As a final point in its favor—and it is an important one—the book is lavishly illustrated with color photos, diagrams, and plans of Pompeian buildings. The photos show not only Pompeiian artifacts, but also ancient artworks (wall paintings and mosaics) depicting the use of mirrors and toilet articles. It is enormously valuable to see all these images in one volume. Alongside a wide variety of mundane undecorated metal mirrors and glass vessels, the reader sees little-known or unexpected images. Examples include: fragments of a textile made of gold thread (p. 353), a marble funerary urn carved to look like a reed basket (p. 170), pages from the inventory books of the Pompeii excavation (p. 213), an ithyphallic bronze lamp (p. 230), and a fresco depicting “intimate ablutions” (p. 150). With its profusion of illustrations, this book can be informative even for those with limited Italian, and the writing is accessible even to non-archaeologists.
Table of Contents
Prefazione (xi)
1. Introduzione (3–16)
2. I contesti letterari del mundus muliebris (19–43)

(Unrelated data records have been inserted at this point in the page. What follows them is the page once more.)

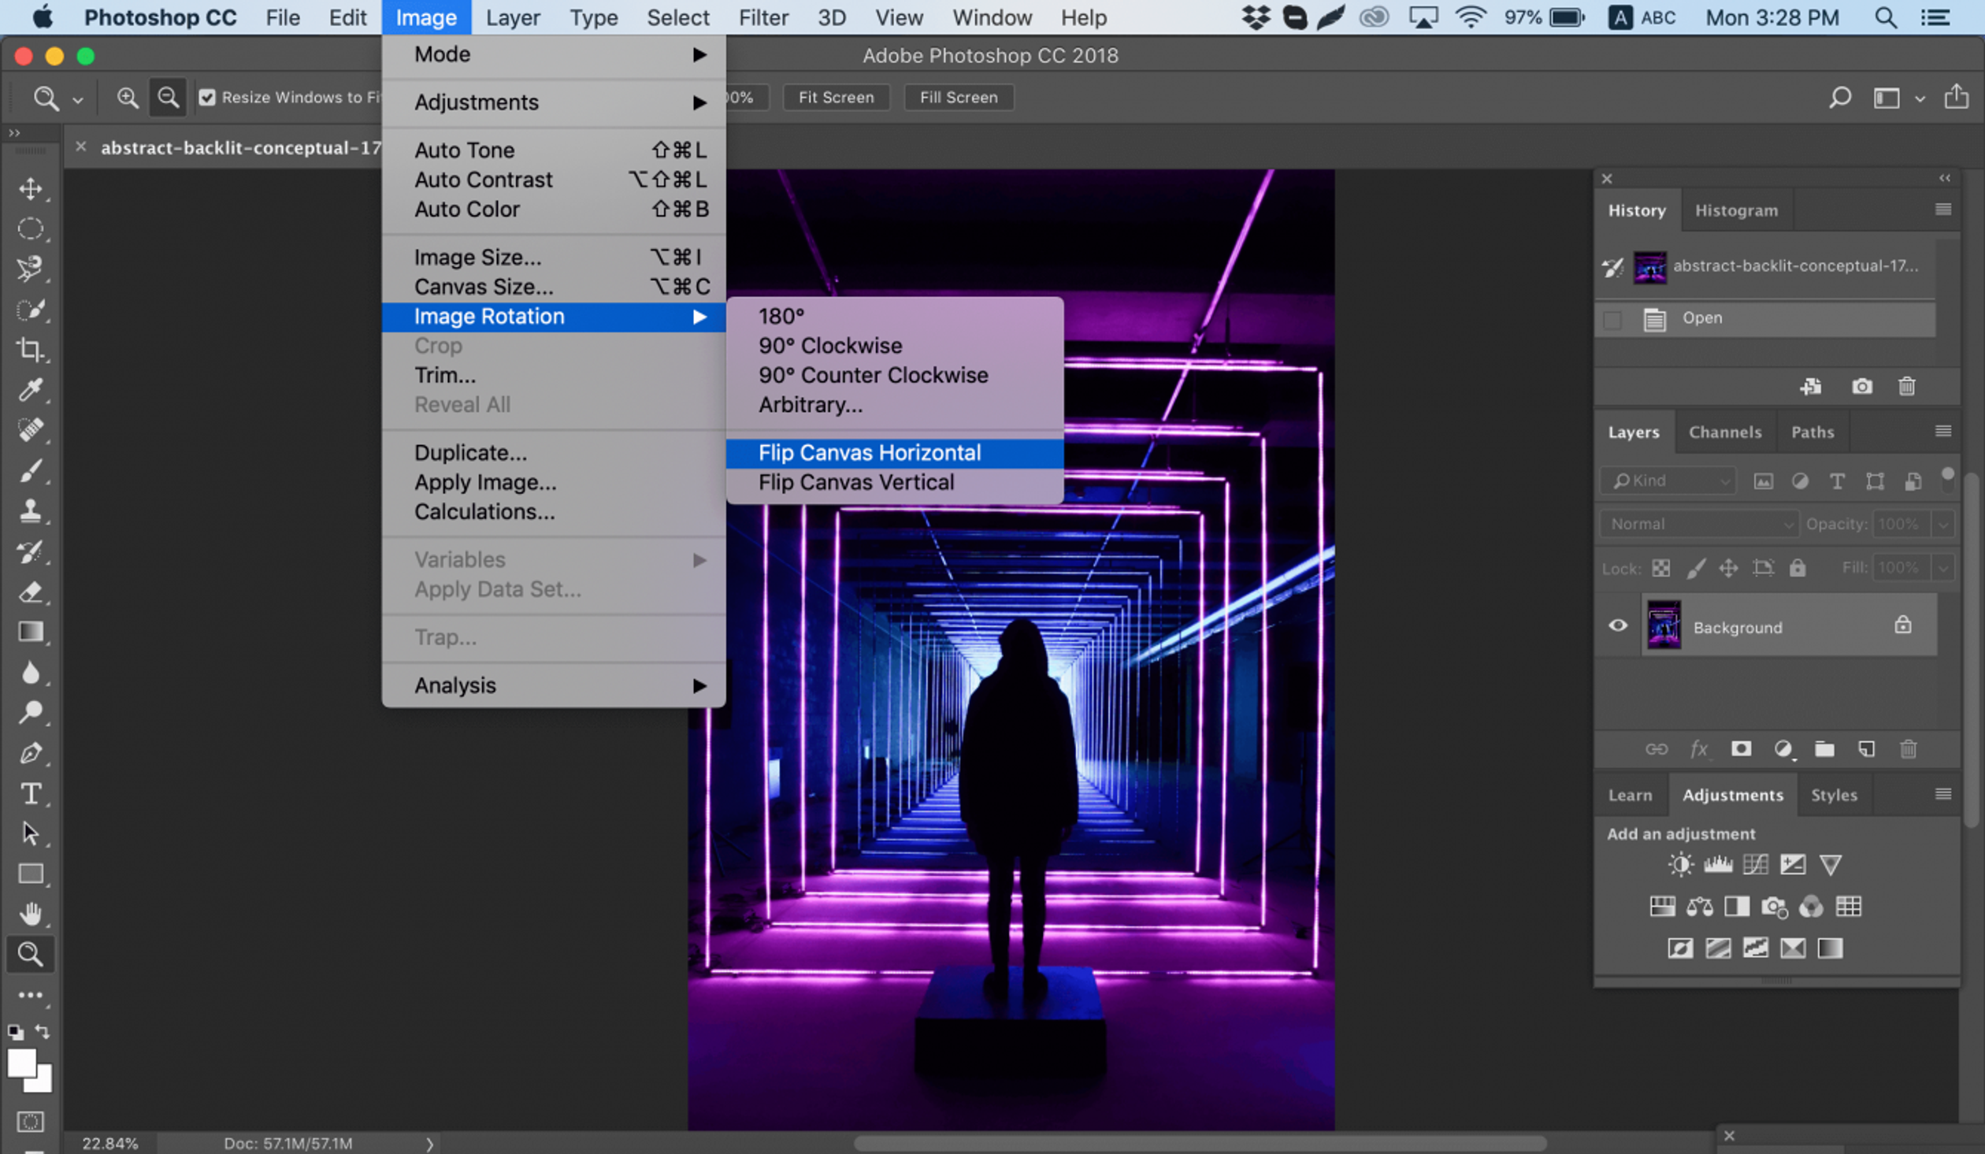Click the Background layer thumbnail
1985x1154 pixels.
(x=1664, y=628)
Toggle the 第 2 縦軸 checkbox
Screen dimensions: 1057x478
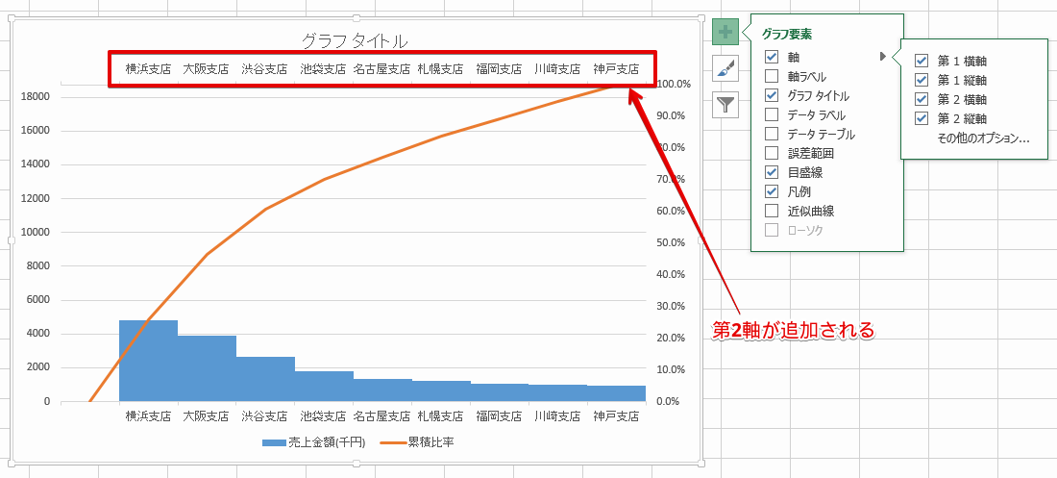point(922,118)
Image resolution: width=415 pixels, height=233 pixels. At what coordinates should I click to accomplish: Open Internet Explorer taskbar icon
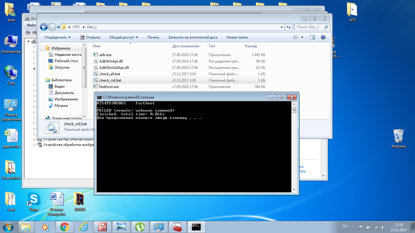pos(83,227)
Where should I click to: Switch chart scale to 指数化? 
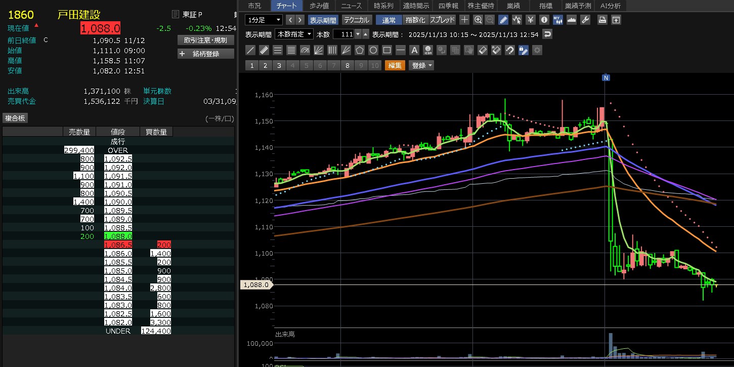[x=416, y=20]
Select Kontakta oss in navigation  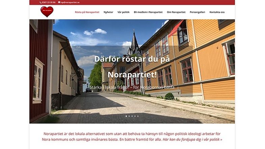(217, 12)
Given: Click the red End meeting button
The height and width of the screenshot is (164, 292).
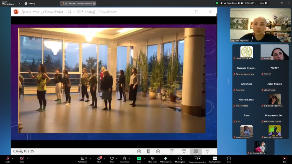Looking at the screenshot, I should (x=285, y=158).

3. Iconografia del mundus muliebris (47–61)
4. I componenti materiali del mundus muliebris (65–175)
5. Mundus muliebris e lo spazio femminile (179–208)
6. Contesti pompeiani con mundus muliebris (211–26)
7. Catalogo dei contesti degli specchi pompeiani (229–445)
8. Conclusione: Il significato dei contesti di mundus muliebris a Pompei (449–53)
Catalogo degli specchi conservati nei depositi del Parco Archeologico di Pompei (457–79)
Notes
1. E.g. Bartsch, Shadi. The Mirror of the Self: Sexuality, Self-Knowledge, and the Gaze in the Early Roman Empire. Chicago: University of Chicago Press, 2006. Taylor, Rabun. The Moral Mirror of Roman Art. Cambridge: Cambridge University Press, 2008. McCarty, Willard. “The Shape of the Mirror: Metaphorical Catoptrics in Classical Literature.” Arethusa 22, no. 2 (Fall, 1989): 161-95.
2. For Socrates’ reported opinions on the proper usage of mirrors, see e.g. Plato Alcibiades 132c-133b, Plato Phaedrus 255b-d, and Diogenes Laertius 2.33.
3. Glenys Lloyd-Morgan. Description of the Collections in the Rijksmuseum G. M. Kam at Nijmegen, vol. 9, The Mirrors, Including a Description of the Roman Mirrors Found in the Netherlands, in Other Dutch Museums (Nijmegen: Ministry of Culture, Recreation and Social Welfare, 1981).